FDA approves Nulojix for kidney transplant patients

The U.S. Food and Drug Administration (FDA) on Wednesday approved Nulojix to prevent acute rejection in adult patients who have had a kidney transplant. The drug is approved for use with other immunosuppressants. Nulojix is a type of drug called a selective T-cell costimulation blocker. The drug helps to prevent organ rejection after a kidney transplant. Without immunosuppression, the body can reject a transplanted organ because the immune system recognizes the new organ as foreign (transplant rejection). By preventing rejection, Nulojix, given through 30 minute intravenous infusions, works with other immunosuppressants to keep the new kidney working. "Nulojix is a new option for kidney transplant patients," said Edward Cox, director of Office of Antimicrobial Products in the FDA's Center for Drug Evaluation and Research. "This new medication used in combination with other immunosuppressants helps control the immune system and prevents organ rejection in patients receiving kidney transplants." Nulojix was evaluated in two open-label, randomized, multicenter, controlled Phase 3 studies that enrolled more than 1, 200 patients and compared two dose regimens of Nulojix with another immunosuppressant, cyclosporine.
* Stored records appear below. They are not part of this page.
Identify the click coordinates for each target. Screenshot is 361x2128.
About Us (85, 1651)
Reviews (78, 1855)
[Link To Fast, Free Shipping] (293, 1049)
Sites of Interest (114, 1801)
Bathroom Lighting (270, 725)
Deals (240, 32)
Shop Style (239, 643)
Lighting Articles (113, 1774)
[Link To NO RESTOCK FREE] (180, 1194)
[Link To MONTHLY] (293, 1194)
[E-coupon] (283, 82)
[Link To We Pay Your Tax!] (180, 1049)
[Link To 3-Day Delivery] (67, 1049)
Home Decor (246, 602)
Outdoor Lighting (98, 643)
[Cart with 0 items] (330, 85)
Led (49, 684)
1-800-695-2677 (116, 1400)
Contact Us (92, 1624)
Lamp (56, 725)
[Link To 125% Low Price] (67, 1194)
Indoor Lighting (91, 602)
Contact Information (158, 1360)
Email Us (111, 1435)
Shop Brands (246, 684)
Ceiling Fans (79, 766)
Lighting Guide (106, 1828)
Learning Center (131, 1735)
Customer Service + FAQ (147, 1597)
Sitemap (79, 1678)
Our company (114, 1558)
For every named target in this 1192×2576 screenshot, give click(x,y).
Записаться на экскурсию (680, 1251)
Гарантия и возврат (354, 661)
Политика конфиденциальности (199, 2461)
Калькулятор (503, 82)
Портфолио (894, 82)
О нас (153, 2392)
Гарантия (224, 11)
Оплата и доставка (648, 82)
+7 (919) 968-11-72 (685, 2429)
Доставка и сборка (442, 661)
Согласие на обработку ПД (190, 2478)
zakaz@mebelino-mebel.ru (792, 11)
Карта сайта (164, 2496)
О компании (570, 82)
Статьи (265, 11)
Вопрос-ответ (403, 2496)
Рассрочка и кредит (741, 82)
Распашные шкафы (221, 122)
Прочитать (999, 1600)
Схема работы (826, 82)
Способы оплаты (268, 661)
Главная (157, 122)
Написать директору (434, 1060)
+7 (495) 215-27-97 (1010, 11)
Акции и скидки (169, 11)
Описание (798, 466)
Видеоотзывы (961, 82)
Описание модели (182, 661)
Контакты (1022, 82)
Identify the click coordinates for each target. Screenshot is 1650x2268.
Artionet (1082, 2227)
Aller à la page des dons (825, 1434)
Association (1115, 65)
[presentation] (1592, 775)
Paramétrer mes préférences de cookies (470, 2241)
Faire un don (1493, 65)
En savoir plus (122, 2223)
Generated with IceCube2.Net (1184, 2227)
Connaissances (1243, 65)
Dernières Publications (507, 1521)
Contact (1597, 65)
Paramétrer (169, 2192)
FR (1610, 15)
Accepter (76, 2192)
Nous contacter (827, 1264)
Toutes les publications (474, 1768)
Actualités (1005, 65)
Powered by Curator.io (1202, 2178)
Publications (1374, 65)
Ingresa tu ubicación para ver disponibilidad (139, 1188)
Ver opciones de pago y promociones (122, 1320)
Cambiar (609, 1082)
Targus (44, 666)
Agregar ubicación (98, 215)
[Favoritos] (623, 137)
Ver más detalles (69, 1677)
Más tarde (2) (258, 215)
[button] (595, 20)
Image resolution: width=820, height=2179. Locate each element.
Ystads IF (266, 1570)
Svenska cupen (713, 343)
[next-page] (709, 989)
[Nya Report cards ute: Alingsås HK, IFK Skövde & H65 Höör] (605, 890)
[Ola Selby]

These trials demonstrated that the recommended Nulojix regimen is safe and effective for the prevention of acute organ rejection. According to the FDA, common adverse reactions observed in transplant patients in the trials included low red blood count, constipation, kidney or bladder infection, and swollen legs, ankles, or feet. More than 89,000 patients are waiting for a kidney transplant in the United States, according to the Organ Procurement and Transplantation Network, which is overseen by Department of Health and Human Service's Health Resources and Services Administration.